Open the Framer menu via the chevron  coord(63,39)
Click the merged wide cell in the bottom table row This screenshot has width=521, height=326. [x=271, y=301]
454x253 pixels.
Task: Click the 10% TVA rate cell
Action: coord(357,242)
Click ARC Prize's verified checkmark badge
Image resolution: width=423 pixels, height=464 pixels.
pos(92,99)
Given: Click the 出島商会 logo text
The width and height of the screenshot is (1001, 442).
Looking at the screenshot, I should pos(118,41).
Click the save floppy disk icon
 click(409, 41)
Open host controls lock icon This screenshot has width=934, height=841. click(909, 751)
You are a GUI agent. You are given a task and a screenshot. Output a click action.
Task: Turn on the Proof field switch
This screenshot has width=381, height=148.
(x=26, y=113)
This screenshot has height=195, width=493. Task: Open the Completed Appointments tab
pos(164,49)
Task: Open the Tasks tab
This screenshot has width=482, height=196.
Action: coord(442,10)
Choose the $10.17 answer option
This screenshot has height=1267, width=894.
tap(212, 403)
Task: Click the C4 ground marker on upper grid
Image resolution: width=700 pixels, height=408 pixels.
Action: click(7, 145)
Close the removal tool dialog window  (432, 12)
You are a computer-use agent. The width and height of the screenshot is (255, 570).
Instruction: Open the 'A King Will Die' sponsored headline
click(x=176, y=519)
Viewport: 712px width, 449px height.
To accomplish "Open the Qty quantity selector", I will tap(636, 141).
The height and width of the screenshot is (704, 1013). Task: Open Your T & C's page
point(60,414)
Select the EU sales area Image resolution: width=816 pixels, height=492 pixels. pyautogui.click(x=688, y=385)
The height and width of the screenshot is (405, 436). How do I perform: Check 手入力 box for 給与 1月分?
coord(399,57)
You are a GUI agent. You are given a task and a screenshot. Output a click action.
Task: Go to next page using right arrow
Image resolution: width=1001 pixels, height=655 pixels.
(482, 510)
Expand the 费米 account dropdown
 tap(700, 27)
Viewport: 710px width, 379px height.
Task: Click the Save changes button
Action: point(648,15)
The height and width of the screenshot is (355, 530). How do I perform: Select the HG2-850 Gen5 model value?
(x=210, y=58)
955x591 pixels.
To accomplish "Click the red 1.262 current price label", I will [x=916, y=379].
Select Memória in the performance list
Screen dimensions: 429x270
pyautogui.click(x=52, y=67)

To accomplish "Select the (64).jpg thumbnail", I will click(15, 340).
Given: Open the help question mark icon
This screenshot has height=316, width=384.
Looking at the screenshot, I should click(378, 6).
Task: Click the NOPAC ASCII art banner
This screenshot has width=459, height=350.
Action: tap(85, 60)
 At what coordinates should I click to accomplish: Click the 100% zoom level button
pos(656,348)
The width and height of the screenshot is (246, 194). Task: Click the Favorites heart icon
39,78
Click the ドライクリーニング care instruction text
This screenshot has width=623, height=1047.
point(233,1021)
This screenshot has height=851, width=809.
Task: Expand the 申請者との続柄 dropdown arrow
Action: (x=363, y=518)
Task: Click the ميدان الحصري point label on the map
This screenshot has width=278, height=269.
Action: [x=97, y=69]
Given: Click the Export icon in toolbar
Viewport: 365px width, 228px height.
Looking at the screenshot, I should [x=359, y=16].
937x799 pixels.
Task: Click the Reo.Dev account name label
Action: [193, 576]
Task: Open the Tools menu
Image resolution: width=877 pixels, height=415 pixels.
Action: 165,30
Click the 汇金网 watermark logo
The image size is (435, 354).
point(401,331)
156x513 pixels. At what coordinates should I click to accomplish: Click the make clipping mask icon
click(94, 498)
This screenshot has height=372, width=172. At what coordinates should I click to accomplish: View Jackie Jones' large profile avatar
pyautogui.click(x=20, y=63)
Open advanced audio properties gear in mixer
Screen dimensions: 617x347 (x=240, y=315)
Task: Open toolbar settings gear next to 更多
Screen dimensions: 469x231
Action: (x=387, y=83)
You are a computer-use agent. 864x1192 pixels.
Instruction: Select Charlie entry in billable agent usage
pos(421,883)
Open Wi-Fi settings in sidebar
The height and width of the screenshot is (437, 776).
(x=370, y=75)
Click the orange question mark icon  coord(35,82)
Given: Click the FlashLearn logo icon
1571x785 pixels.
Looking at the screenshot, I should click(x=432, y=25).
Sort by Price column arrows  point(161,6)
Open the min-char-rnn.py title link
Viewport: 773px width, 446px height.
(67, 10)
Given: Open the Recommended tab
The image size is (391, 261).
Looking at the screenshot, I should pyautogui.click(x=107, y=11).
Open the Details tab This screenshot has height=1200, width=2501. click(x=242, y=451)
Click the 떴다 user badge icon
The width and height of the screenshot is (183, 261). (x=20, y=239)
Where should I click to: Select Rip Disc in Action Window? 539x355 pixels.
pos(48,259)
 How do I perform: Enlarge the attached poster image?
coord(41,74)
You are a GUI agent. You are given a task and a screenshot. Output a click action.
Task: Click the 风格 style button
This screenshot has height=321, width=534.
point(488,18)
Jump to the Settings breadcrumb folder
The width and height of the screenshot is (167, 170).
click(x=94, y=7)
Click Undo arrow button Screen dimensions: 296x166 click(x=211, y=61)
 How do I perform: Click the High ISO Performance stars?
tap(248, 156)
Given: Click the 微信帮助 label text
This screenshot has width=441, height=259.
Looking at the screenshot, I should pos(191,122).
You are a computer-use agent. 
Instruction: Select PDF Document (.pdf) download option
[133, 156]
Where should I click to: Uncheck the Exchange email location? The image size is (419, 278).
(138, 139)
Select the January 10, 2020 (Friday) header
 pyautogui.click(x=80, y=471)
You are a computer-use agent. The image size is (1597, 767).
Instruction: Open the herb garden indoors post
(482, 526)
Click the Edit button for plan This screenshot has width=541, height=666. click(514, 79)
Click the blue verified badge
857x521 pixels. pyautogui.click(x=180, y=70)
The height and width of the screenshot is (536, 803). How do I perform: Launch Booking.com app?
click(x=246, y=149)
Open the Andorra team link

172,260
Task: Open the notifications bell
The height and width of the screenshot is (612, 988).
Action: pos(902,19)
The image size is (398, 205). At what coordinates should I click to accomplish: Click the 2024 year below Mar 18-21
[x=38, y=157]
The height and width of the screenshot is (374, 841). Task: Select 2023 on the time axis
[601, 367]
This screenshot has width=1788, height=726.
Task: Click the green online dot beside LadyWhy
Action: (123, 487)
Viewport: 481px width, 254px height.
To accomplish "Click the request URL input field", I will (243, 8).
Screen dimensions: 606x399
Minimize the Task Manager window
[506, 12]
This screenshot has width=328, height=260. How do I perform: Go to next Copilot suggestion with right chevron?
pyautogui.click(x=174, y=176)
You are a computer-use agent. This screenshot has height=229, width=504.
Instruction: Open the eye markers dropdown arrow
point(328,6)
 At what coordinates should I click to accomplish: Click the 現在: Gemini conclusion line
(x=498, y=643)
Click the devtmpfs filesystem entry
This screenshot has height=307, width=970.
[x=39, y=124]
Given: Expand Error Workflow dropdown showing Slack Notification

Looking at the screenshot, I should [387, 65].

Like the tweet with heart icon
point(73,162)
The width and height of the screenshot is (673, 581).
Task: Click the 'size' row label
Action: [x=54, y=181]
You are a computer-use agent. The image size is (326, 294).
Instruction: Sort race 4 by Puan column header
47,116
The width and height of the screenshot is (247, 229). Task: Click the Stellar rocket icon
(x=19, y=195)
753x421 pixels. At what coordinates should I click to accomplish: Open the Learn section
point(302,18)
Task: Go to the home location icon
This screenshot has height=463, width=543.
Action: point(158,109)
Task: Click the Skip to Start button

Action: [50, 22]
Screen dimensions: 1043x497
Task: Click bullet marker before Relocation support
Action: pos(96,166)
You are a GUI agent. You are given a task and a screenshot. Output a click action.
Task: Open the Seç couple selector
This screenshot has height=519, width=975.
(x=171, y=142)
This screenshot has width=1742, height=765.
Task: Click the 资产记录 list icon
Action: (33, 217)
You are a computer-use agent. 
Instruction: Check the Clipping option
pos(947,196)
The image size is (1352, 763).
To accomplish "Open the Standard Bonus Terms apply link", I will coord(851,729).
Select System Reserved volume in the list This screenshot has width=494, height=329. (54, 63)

#### What you should do
Each line from the top of the material above through the line containing "Open host controls" must be output exactly, and no other line.

#### Solution to the exercise
Open the Framer menu via the chevron  coord(63,39)
Click the merged wide cell in the bottom table row This screenshot has width=521, height=326. [x=271, y=301]
454x253 pixels.
Task: Click the 10% TVA rate cell
Action: coord(357,242)
Click ARC Prize's verified checkmark badge
Image resolution: width=423 pixels, height=464 pixels.
pos(92,99)
Given: Click the 出島商会 logo text
The width and height of the screenshot is (1001, 442).
Looking at the screenshot, I should pos(118,41).
Click the save floppy disk icon
 click(409, 41)
Open host controls lock icon This screenshot has width=934, height=841. click(909, 751)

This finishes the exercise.